What do multiplicative dummy variables change?
ln(wagei) = β₀ + β₁Educi + δ₀Femalei + δ₁ Femalei × Educi + εi
B)
multiplicative variables cause changes in gradients AND intercepts.
So now we have model
ln(wagei) = β₀ + β₁Educi + δ₀Femalei + δ₁ Femalei × Educi + εi
Interpretate β₀ and β₁ now (find log wages for females and males separetely again!)
For Femalei = 1
Log wage= (β₀ + δ₀) + (β₁ + δ₁) Educi
For Femalei =
Log wage = β0 + β1 Educi
Subtracting one from the other leaves us δ₀ and δ₁
So difference in intercepts when δ0≉ 0
But there is also a difference in gradients when δ1≉ 0 (the returns between different genders on given education differs!)
Visualising multiplicative dummy variables: 4 scenarios
A) if δ₀=0 and δ₁=0
B) if δ₀≠0 and δ₁=0
C) if δ₀=0 and δ≉0
D) if δ₀≉0 and δ≉0
If both deltas = 0. It means men and women have the same line. (Same slope and intercept)
If δ₀≉0 and δ₁=0 means parallel regressions (same gradient just different intercepts)

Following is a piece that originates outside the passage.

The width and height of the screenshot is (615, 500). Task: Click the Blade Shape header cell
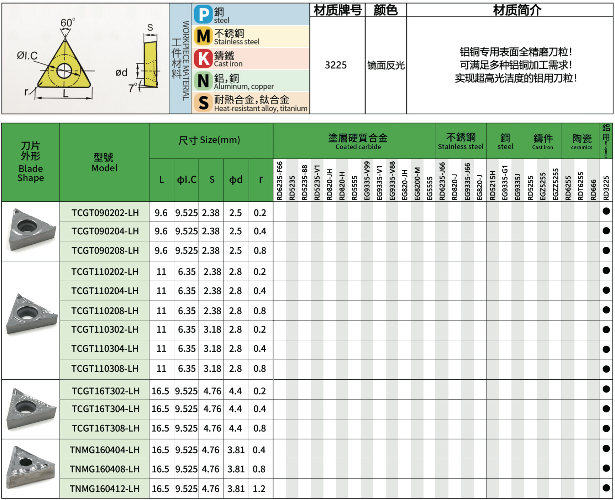31,162
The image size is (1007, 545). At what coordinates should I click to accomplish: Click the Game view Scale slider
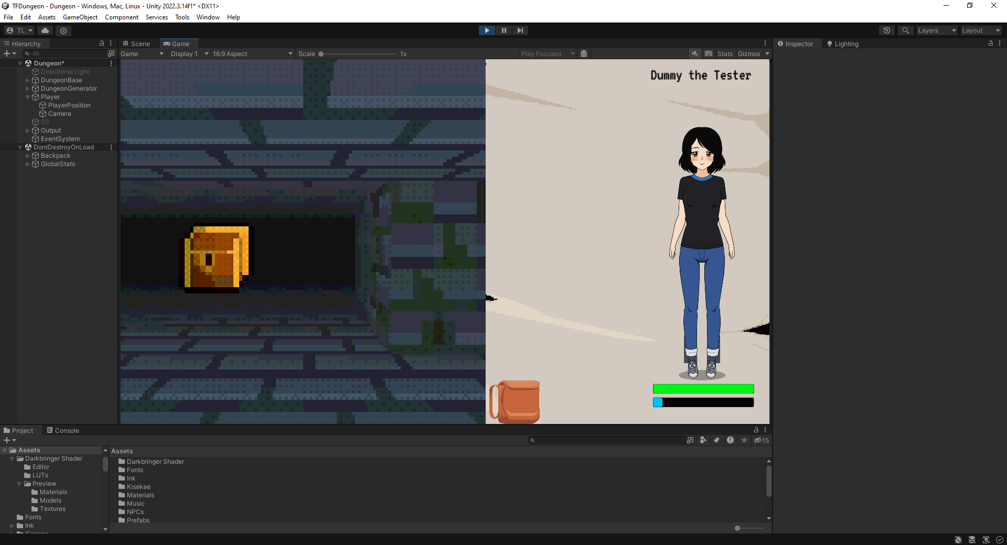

If δ₀=0 and δ≉0 means same intercept, concurrent (different) slope. So one has a high return to education
If δ₀≉0 and δ≉0, means dissimilar regressions. Different intercepts and slopes.
Just as we can multiply a dummy variable with a quantitative variable (gender x education), we can also interact two dummy variables!
Suppose we suspect a differential gender wage gap in services (2 dummys are services and gender, obviously)
ln(wagei) = β₀+β₁Educi + δ₀Femalei + δ₁Servi + εi
What does our model become?
ln(wagei) =
β₀ + β₁Educi + δ₀Femalei + δ₁Servi + δ₂Femalei × Servi + εi
So gender wage gap within service sector.
δ2 Femalei × Servi is the interactive dummy variable
So how to interpret δ₀,δ₁ and δ₂?
ln(wagei) =
β₀ + β₁Educi + δ₀Femalei + δ₁Servi + δ₂Femalei × Servi + εi
Find log wages of males and females in service/non service!
Male in non-service (femalei=0 servicei=0) (simplest one)
Log wage = β₀ + β₁ educi
Female in non service (femalei=1 servicei=0) (2nd simplest)
Log wage = (β₀+ δ₀) + β₁ educi
Male in service (femalei=0 servicei=1
(β₀ + δ₁) + β₁ educi
Female in service (femalei=1 servicei=1)
(β₀+δ₀+δ₁+δ₂) + β₁educi
Male in non-service (femalei=0 servicei=0) (simplest one)
Log wage = β₀ + β₁ educi
Female in non service (femalei=1 servicei=0) (2nd simplest)
Log wage = (β₀+ δ₀) + β₁ educi
Male in service (femalei=0 servicei=1
(β₀ + δ₁) + β₁ educi
Female in service (femalei=1 servicei=1)
(β₀+δ₀+δ₁+δ₂) + β₁educi
What is the difference between women and men in non-service?
SUBTRACT ONE FROM OTHER
=δ₀
What is the difference between men in non-service and men in service
Expected value of men in servive minus men in not service
=δ₁
What is the difference between the difference in service and non-service for women, and difference in service and non-service for men?
[Expected value of female in service - not in service] which is (δ₁+δ₂) - [expected value of men in service- not in service] which is δ₁
So (δ₁+δ₂) - δ₁
=δ₂